Salon’s media columnist James Poniewozik has an interview with Jim Romenesko of the Obscure Store. Jim’s sites are wonderful (he does a much better job of sifting through ridiculous amounts of stores than I ever could) and my traffic has gone up appreciably since he started linking to this page from the Obscure Store. Thanks Jim!

A little bird told me that Dell is dealing internally with an email virus that’s a variant of Melissa, except worse. I imagine that if Dell has it, so do plenty of other companies. It looks like the news stories are rolling in on the virus, here’s a link to the story from the Industry Standard. The article doesn’t say, but I imagine this virus affects Outlook articles the same way Melissa did. Netscape Communicator anyone?
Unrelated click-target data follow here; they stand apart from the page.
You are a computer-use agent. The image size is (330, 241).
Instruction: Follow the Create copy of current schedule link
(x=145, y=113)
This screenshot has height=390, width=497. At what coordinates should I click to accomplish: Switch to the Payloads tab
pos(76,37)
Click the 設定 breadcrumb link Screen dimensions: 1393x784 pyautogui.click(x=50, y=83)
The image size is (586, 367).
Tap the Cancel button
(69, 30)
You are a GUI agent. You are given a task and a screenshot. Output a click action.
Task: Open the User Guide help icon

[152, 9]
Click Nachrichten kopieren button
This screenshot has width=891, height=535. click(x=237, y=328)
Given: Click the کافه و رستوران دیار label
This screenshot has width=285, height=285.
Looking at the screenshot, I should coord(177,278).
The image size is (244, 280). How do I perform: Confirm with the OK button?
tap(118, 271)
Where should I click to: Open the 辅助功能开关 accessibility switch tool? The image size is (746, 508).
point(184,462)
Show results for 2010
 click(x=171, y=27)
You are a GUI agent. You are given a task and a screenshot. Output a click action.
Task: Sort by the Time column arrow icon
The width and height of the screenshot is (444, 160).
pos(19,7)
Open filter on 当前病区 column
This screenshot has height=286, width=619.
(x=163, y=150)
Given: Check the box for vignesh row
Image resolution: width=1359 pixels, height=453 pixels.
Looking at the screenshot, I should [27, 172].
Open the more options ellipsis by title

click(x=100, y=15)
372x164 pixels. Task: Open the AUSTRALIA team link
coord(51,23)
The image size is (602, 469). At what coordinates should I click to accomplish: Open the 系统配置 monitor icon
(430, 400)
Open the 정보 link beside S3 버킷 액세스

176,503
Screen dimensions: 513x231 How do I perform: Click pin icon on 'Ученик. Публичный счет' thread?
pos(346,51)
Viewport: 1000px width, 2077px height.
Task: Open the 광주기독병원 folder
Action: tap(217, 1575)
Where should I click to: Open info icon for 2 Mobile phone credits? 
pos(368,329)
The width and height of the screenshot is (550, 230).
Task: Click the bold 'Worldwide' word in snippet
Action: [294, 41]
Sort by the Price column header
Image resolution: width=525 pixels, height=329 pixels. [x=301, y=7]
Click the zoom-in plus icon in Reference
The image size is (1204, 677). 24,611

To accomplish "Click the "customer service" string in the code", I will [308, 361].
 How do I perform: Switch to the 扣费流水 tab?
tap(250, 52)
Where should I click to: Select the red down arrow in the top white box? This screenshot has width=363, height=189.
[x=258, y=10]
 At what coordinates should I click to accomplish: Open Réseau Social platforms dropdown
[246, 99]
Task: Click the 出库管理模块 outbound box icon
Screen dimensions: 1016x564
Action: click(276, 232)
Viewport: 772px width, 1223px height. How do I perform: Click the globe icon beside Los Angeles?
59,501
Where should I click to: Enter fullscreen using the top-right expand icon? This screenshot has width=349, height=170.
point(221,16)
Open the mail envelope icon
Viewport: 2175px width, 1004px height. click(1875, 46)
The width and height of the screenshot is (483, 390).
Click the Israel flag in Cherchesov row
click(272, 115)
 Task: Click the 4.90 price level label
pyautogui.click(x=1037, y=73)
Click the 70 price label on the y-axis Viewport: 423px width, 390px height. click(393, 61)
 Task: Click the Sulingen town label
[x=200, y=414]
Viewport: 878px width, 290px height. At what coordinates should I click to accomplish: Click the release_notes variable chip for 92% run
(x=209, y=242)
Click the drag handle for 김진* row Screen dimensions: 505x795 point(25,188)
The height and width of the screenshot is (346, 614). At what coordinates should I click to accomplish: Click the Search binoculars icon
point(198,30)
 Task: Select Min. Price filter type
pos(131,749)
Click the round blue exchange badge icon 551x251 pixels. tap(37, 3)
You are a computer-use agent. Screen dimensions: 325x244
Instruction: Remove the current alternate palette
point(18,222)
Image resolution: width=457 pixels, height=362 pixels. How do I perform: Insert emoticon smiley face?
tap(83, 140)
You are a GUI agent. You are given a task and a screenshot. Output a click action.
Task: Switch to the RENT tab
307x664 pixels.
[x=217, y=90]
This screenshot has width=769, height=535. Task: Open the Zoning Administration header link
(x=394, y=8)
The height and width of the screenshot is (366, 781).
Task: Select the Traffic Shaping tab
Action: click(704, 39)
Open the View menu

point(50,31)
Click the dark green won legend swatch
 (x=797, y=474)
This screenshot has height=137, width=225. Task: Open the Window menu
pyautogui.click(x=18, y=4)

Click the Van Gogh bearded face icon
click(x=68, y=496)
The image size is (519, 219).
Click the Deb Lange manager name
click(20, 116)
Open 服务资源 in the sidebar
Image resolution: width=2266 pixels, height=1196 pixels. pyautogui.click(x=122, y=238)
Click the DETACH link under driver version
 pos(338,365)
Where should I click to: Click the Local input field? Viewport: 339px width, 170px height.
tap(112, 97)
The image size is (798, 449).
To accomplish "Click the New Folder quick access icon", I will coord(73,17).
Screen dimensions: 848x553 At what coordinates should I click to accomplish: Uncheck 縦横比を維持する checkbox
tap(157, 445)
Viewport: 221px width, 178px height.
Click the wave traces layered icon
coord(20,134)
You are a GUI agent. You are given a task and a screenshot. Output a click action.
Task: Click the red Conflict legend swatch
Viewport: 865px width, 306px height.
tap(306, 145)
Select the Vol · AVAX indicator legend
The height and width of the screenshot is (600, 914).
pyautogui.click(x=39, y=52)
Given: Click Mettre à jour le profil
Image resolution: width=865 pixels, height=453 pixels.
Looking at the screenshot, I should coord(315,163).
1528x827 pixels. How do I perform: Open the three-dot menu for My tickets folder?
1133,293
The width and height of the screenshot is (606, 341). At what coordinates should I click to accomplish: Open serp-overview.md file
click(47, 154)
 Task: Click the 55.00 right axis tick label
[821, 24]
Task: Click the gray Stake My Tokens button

My friend who sent me the email about the virus forwarded the following message describing one company’s nightmare.

Salon has published a thoughtful article by Peter Wayner about how hacking is perceived as a crime, and whether the treatment of Kevin Mitnick and others like him by the justice system has been unfair.

Windows 98 “Special Edition” is being launched today. This marks a new low, as they hold a press event for the release of a service pack.

JavaWorld has a wide ranging interview with James Gosling (one of the creators of Java) that discusses future enhancements to the Java language, Java’s role in the enterprise, and even some interesting stuff. Particularly interesting is the brief digression into when to build things, and when to build new tools to help you build those things. I’m one of these people that likes to discover and build tools, and I like to read about what other people think of their tools too.

Steve Champeon has a page which charts the Amazon.com sales ranking for his new book on Dynamic HTML GUIs. I’d write such a script for the CGI book, but I need positive reinforcement while I finish up the SQL book.

Good old Andrew Leonard at Salon Magazine has done me the favor of reviewing Red Hat’s S-1. In an endearing twist of irony, one of the risks listed in the S-1 is that the free software community will stop supporting Red Hat if they become too commercial. Once you go public, your fiduciary duty is to be as commercial as possible. Good luck guys.